[GOAL OF THE EXERCISE] In the listing below, scale everything from the line containing "What is the default garbage collector in" down to the line containing "Garantie (62, 553)", both included, and write each of those lines out again, requests too, with every coordinate in the answers multiplied by 1.65 and rounded to a whole number, halves rounded up. Leave the numbers inside the requests unchanged.

(Portion of a data file)
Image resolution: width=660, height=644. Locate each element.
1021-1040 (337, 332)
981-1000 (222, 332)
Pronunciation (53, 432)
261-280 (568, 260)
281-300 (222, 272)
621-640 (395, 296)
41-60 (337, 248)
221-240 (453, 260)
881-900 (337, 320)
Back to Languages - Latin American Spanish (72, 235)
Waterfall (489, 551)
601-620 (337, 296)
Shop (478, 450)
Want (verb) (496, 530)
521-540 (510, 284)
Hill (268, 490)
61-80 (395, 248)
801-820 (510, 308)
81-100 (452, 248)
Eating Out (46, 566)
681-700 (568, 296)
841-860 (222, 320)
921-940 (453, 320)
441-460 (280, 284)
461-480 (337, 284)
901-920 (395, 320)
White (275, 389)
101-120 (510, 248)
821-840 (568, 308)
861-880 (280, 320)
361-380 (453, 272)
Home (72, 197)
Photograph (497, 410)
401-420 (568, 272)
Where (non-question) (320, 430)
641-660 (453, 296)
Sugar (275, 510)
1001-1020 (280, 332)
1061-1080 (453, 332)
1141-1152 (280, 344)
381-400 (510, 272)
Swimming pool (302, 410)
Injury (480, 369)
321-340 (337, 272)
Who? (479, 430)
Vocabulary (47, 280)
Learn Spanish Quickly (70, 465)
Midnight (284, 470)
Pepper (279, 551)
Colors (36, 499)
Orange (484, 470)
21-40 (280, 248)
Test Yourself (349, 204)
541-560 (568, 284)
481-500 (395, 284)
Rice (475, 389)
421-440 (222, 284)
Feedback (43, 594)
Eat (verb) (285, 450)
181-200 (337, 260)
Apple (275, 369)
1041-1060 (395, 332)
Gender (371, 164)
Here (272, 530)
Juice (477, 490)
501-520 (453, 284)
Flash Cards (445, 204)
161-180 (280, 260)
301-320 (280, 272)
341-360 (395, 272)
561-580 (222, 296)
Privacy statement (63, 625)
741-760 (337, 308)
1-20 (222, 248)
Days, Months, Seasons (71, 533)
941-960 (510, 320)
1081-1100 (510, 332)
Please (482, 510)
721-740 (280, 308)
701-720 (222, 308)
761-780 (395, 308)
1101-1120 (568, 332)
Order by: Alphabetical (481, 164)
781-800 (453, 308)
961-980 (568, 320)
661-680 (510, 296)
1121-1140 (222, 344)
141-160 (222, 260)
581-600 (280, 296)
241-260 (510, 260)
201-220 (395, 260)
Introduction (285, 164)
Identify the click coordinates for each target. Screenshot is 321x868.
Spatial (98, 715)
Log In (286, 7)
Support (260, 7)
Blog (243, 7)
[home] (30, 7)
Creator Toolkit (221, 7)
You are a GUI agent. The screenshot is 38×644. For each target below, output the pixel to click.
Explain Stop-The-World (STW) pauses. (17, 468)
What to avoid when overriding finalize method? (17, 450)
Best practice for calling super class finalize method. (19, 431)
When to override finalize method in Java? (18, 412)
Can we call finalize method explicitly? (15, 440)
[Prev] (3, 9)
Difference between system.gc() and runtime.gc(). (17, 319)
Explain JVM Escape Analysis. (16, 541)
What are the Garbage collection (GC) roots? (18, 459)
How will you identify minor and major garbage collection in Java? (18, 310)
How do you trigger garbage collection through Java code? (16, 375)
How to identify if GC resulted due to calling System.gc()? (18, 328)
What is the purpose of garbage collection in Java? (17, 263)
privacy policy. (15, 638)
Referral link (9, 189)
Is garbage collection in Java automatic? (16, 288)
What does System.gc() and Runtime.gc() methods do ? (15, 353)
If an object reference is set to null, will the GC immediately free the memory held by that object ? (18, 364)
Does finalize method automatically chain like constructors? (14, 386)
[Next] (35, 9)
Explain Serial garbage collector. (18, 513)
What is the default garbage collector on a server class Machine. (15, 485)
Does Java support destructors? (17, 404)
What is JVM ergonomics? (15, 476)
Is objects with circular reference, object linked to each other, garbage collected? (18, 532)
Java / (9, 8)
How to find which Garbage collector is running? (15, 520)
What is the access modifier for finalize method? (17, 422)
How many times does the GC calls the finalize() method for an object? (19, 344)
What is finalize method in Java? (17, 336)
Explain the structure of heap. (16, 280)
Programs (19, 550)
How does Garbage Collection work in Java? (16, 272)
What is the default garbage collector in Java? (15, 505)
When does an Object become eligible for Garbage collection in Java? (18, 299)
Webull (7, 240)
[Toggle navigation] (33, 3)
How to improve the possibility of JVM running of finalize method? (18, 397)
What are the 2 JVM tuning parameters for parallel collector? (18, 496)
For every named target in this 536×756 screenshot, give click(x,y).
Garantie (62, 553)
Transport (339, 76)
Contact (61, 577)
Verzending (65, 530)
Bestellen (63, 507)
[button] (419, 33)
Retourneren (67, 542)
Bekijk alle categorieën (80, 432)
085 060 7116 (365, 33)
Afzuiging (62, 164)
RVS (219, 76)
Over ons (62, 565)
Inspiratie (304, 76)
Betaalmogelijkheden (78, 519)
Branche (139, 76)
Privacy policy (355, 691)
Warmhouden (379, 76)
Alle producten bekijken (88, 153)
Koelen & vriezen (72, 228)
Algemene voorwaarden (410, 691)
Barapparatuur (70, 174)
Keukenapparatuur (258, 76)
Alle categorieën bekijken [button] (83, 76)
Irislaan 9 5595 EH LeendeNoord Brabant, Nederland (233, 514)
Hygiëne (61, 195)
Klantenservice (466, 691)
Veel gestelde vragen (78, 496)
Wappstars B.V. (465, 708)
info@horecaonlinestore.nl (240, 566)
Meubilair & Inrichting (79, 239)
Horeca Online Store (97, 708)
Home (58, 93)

[THE COMPLETED TASK]
What is the default garbage collector in Java? (25, 833)
When does an Object become eligible for Garbage collection in Java? (30, 493)
Webull (12, 396)
[Toggle navigation] (54, 5)
How to improve the possibility of JVM running of finalize method? (30, 655)
What are the 2 JVM tuning parameters for parallel collector? (30, 818)
For every named target in this 536×756 screenshot, give click(x,y).
Garantie (102, 912)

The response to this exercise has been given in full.